On their very next shift, their play was markedly different. They were all throwing their bodies around, had a tremendous shift in terms of puck possession, and in general looked like the talk had motivated them. Whether it was them angrily trying to prove Boudreau wrong, or just playing hard because they wanted to impress him, it was pretty clear that Bruce’s actions had an effect on them. If he can work that type of magic with his stars, it’s easy to imagine that the guys who are lower on the totem pole would follow suit.

Power Play Concerns Abound for Both Clubs

There were 11 power plays in this game (seven for the Caps, four for the Bolts), and there were zero goals scored on those. Both teams had some good puck movement at times, with the Caps having a couple great power plays in the second and the Lightning doing a fantastic job on their man-advantage during the overtime frame.

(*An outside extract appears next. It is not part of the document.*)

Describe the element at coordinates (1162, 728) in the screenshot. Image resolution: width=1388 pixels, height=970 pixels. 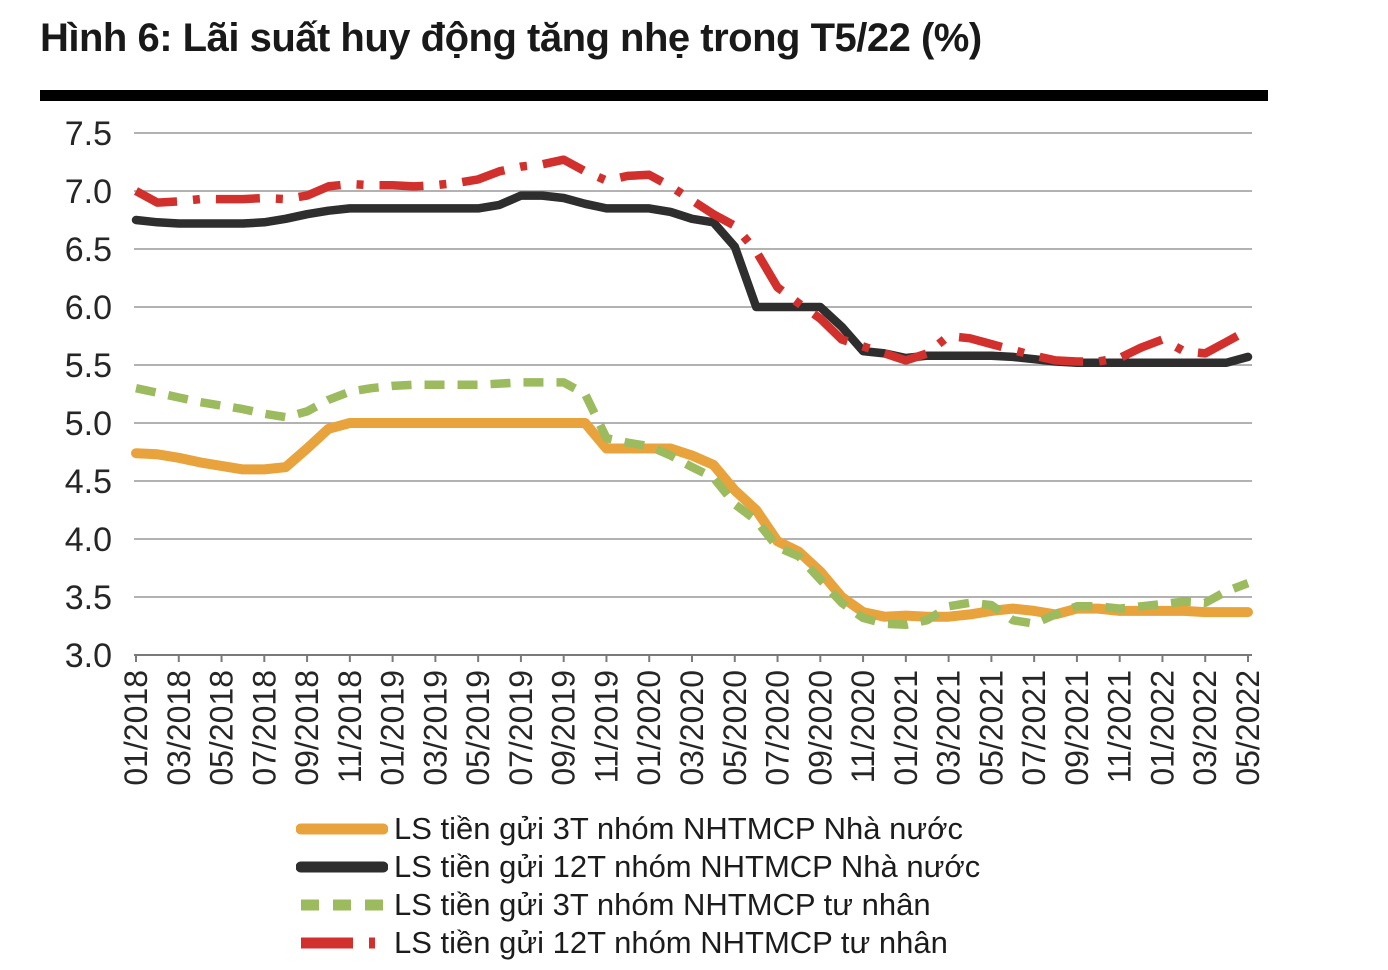
I see `x-axis-label: 01/2022` at that location.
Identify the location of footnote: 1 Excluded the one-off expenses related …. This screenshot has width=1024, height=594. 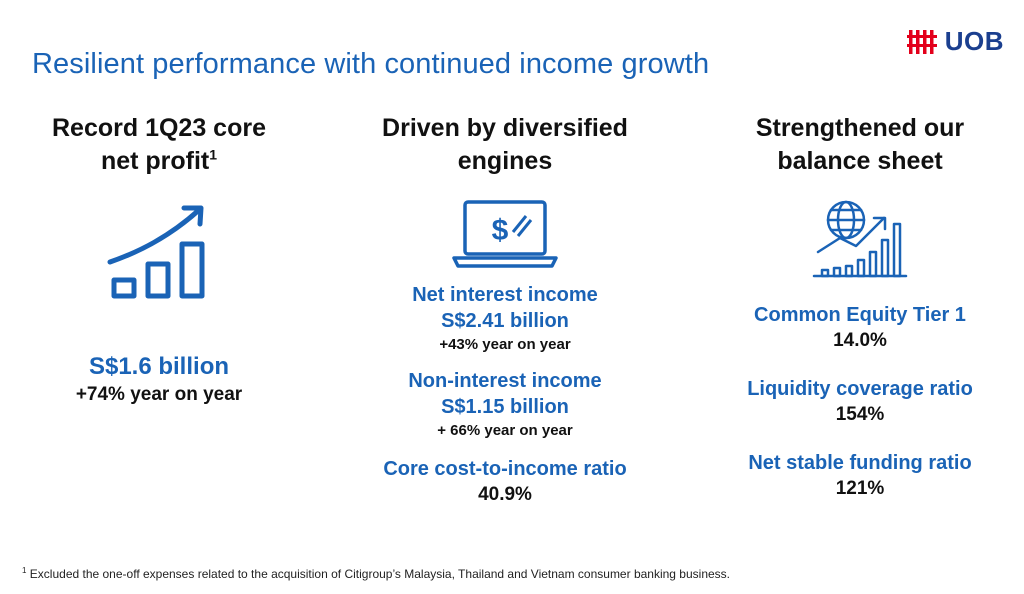
(376, 574).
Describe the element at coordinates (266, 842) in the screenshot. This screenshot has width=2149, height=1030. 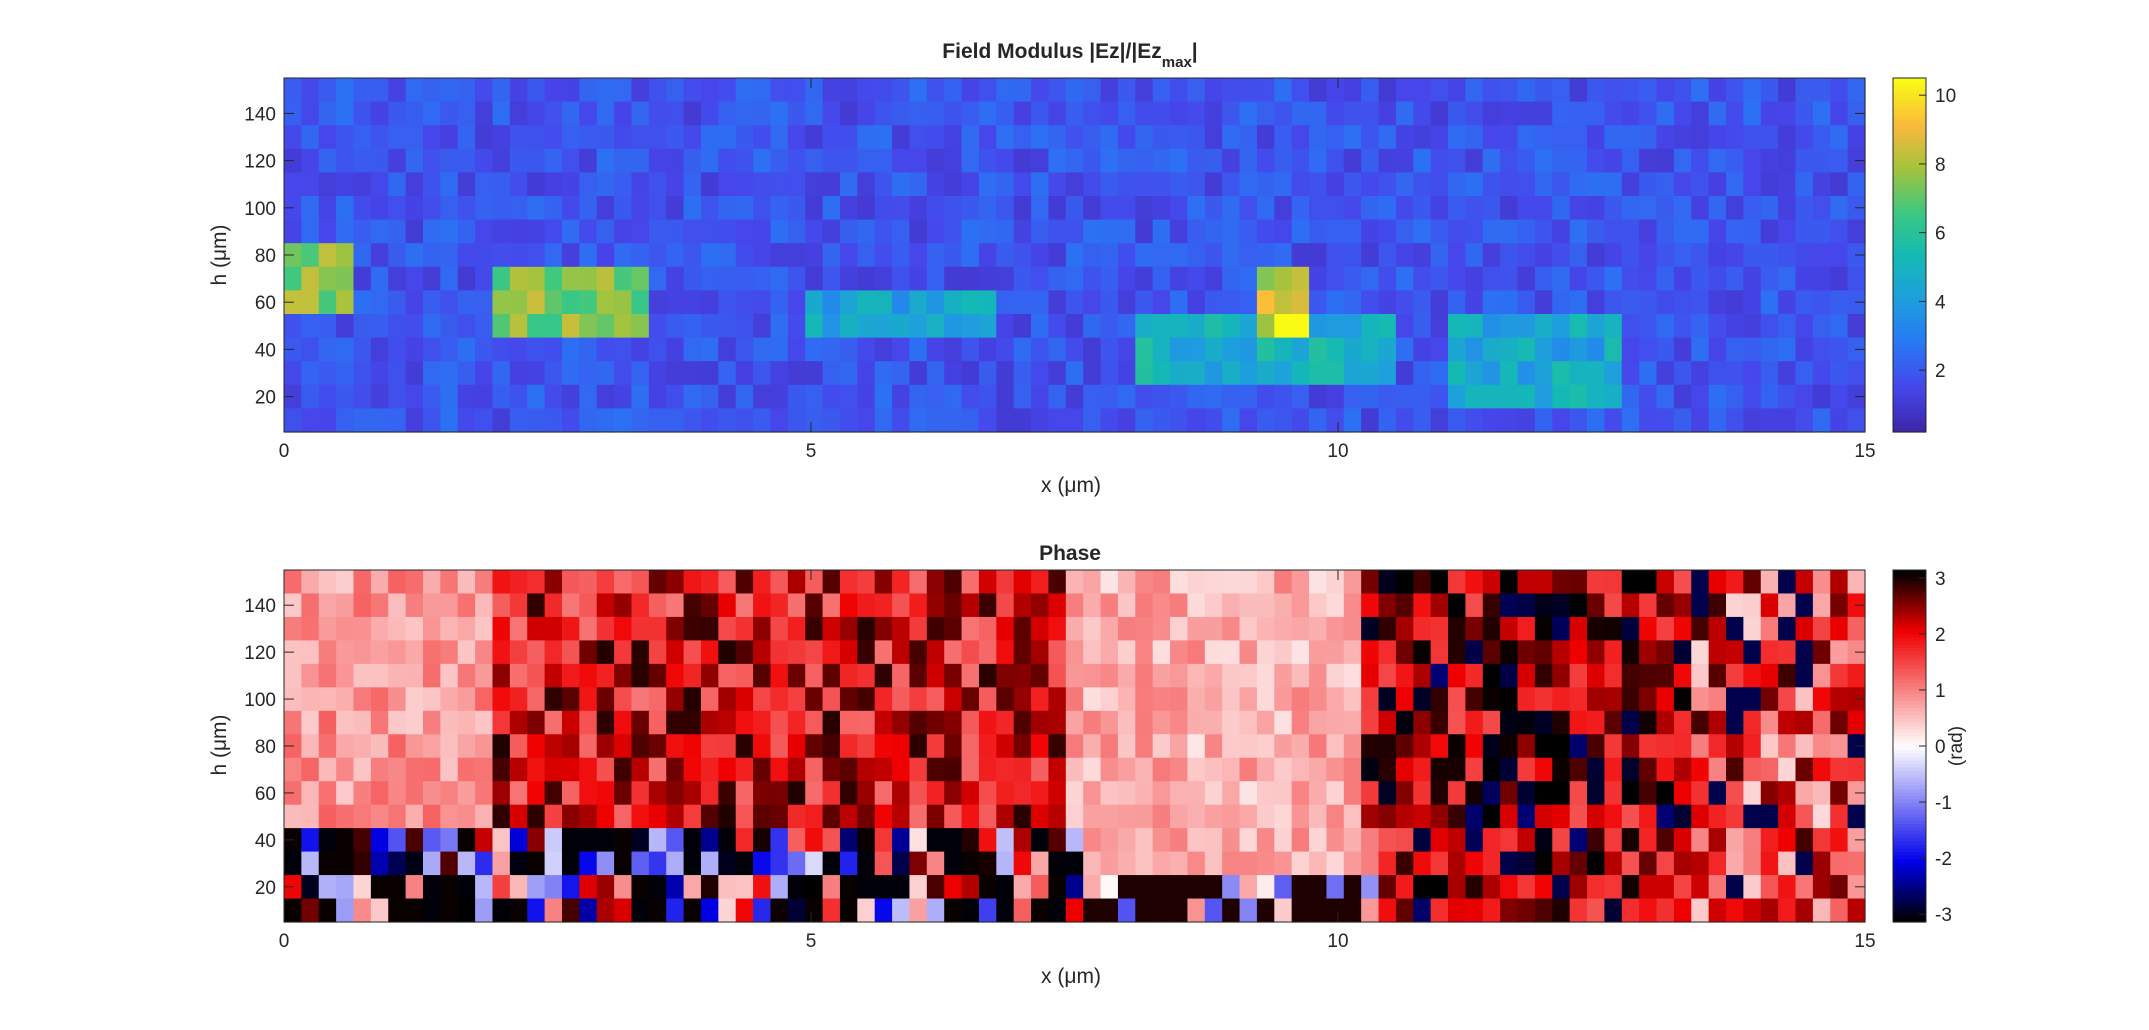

Even though their puck movement and net presence was good, both teams are going to need to work on finishing the job. Too many shots ended up going wide of the net on both sides, and they’ll also have to work on getting cleaner opportunities and get less pass-happy.

Victor Hedman Is Good, But Still Has Plenty to Learn 

Hedman had a tremendous game on Monday for the Lightning, and really lived up to the rave reviews that he has been getting from the team’s coaching staff for his work ethic and maturity. He played 27 minutes in the game, including 6:31 short-handed, and he also had four hits and two blocked shots.

Even though he played well on both ends of the ice, he did make a couple of mistakes, notably one involving Ovechkin. In the midst of 4-on-4 action, Hedman pinched in on a play from the blue line to try to put a shot on Vokoun, but when he was unable to get the puck, the Great 8 made his move. He sprinted up the ice vacated by Hedman, and it took a tremendous effort by Clark to prevent Ovechkin from getting a clean breakaway on Roloson.

Obviously the Lighnting love that Hedman is aggressive enough to make offensive plays, but in a situation like that with a sniper of Alex’s caliber on the ice, he has to be more defensively responsible.



  • K. S. Brooks

    Sorry Jim, but I can’t agree with the title “Hopefully a Sign of Things to Come.” “More of Last Year’s Playoffs” seems more appropriate – since the Caps made two sloppy “too many men” penalties and allowed flukey retaliatory goals from the Lightning just like the dreaded playoffs. The only difference was, they came out on top.

    I’m not sure what it is about the Lightning, but they cause some sort of harriedness in the Caps play. I hope Boudreau can figure it out and rein it in.